The Washington Writers’ Publishing House (WWPH) is committed to inclusivity and diversity throughout the year, still, we are thrilled to spotlight two LGBTQ+ writers in this issue during Pride Month! The multi-talented, DC-based poet Regie Cabico shares two new poems while former New Yorker and now DC-based fiction writer Eve Cantler transports us to the seashore, not the Eastern Shore, but Coney Island.
Plus, WWPH has news—as of June 1st, Jona Colson and I have new roles at our cooperative small press—as the co-presidents of this forty-seven-year-old DC-based institution. After serving for eight years as president, Kathleen Wheaton is taking on a new role as our Vice President of Fiction, heading the judging of our annual fiction manuscript contest. Read on for details on all of our 2023 manuscript contests and our new editions by master poets Grace Cavalieri and Myra Sklarew.

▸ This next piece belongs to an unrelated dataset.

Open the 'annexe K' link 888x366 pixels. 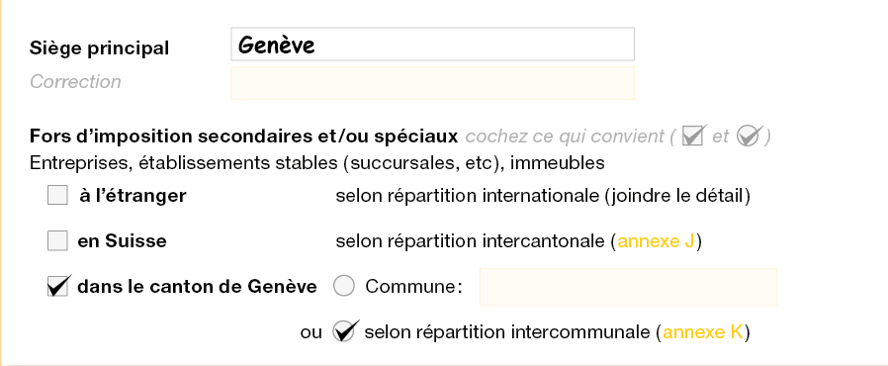tap(703, 332)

co-president, WWPH and fiction editor, WWPH Writes
WWPH Writes: Poetry
Regie Cabico is the first Asian American and Queer poet to win the Nuyorican Poets Cafe Grand Slam, later taking top prizes in three National Poetry Slams. He is a theater artist and playwright who received three New York Innovative Theater Awards for his work with the New York Neo-Futurists. He serves as a co-chair for La Maison Baldwin, A Gathering of the Tribes, and is a founding board member and current co-chair for Split This Rock and resides in Washington, DC.

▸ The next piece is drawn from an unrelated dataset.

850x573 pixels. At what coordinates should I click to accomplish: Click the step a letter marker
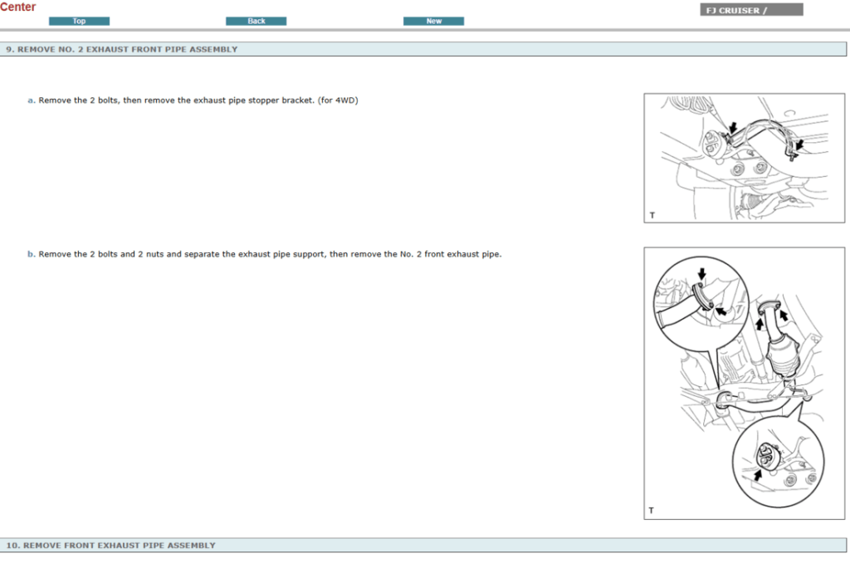pyautogui.click(x=31, y=100)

It’s nice to be led across
a meadow by a guy
you’re smitten by & he
smitten by you & you both
stumble on Lilac Land
& you realize love is a bit
like Lilac Land
You just never expected
to get there till you smell
the Lilacs Together
Wheel of Chakras
is an obsidian
with no sense
bone is a 24/7
is a cinematic
My vocal cords
is a jack in the box
with jill tendencies
is a little
tina turner’s private dancer
at chuck e. cheese
© Regie Cabico 2022
WWPH Writes: Fiction
Eve Cantler is a writer and educator based in Washington, DC. She loves sleeping in the woods, watching Instagram reels of raccoons, and looking at houses on Zillow that she can’t afford. In the fall she’ll be starting graduate school at GW to earn her Master’s in Curriculum and Instruction.
The Day We Watched the Seagull Eat the Eel
Coney Island is a cesspool in the summer. The heat from the sun amplifies the smell of garbage that litters the beachfront and boardwalk, igniting the sand so that it sears the bare skin of your feet. The water churns with so much city filth you can’t even see two inches down. Coney Island is a cesspool but I would’ve gone all the way to Staten Island if you’d invited me, so fuck it, Coney Island in the summer was my favorite place to be.

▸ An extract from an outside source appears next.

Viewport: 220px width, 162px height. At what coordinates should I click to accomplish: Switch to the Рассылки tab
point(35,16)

I loved riding the Q train out to the end of the line, pretending that somehow we were escaping the heat of the concrete. I loved being invited on an adventure like I was part of the pack. Loved that you were the one that sent the text like maybe I meant something to you. I felt all grown up. Booty shorts that left my bare thighs sticking to the hard plastic of subway seats, sunglasses on in the train car like the light filtering through the cloudy windows as we crossed the bridge was too damn much for me. Guys and girls hanging out like we were equals. Parents not knowing or caring where we went as long as we made it back home that night. The freedom of sixteen and summer colliding into a beautiful tapestry of “let’s get drunk at Coney Island on a Thursday morning.”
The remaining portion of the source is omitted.